The most popular dimensionality reduction algorithms include locally linear embedding (LLE) [1], ISOMAP [2], and Laplacian eigenmap (LE) [3]. These algorithms only provide the embedding results for training samples. There are many extensions that attempt to solve the out-of-sample problem, such as locality preserving projections (LPP) [4, 5]. These algorithms could preserve the local information by constructing an adjacency graph, but they cannot work well in classification because they are unsupervised.

Many supervised algorithms have been proposed to overcome the aforementioned drawbacks. Linear discriminant analysis (LDA) was proposed in [8,9,10], Yan et al. proposed marginal Fisher analysis (MFA) [11]; Zhang et al. proposed discriminant neighborhood embedding (DNE) [12]; Ding et al. proposed similarity-balanced discriminant neighborhood embedding (SBDNE) [14] and double adjacency graph-based discriminant neighborhood embedding (DAG-DNE) [13], and so on. However, these algorithms may not consider the different degrees of intra-class information and inter-class information, which is important to learn the projection matrix.

Inspired by recent progress, in this study, we propose a novel supervised discriminant subspace learning algorithm called locality balanced double adjacency graphs-based discriminant neighbor embedding (LBDAG-DNE).
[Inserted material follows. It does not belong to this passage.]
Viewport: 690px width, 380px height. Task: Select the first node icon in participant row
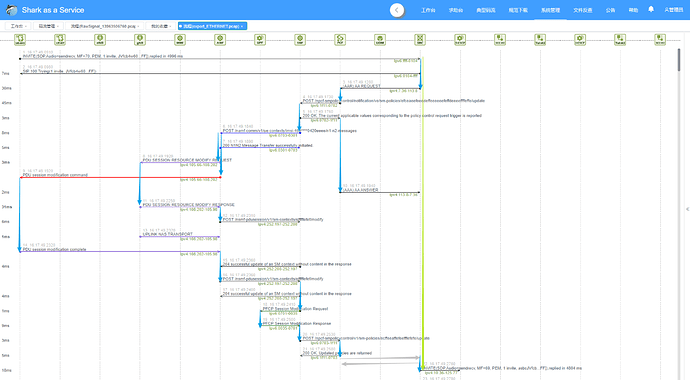tap(20, 40)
In LBDAG-DNE, we employ DAG-DNE to construct two adjacency graphs to preserve the intra-class information and inter-class information, which link every sample to its homogeneous and heterogeneous neighbors, respectively. In LBDAG-DNE, we introduce a parameter that can balance the intra-class information and inter-class information depending on the situational requirements. Thus, LBDAG-DNE could maintain the balance between intra-class information and inter-class information and find an optimal projection matrix. Experimental results validate the effectiveness of LBDAG-DNE in comparison with several related state-of-the-art methods.
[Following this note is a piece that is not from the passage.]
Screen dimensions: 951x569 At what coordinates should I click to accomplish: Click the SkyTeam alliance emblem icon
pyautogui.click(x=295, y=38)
The rest of this paper is structured as follows. In Sect. 2, we provide a summary of the classic algorithms. Our LBDAG-DNE algorithm is introduced in Sect. 3. The experimental results are presented in Sect. 4. Finally, we provide the concluding remarks in Sect. 5.

2 Related Work

Over the past few years, dimensionality reduction techniques have received much attention, and correspondingly, many algorithms have been proposed [11,12,13, 15]. We will briefly introduce some of the classic algorithms in this section.

Yan et al. [11] proposed MFA in 2005, which finds an optimal projection matrix by simultaneously minimizing the intra-class scatter and maximizing the inter-class scatter by constructing two adjacency graphs. However, it cannot determine the optimal discriminant subspace.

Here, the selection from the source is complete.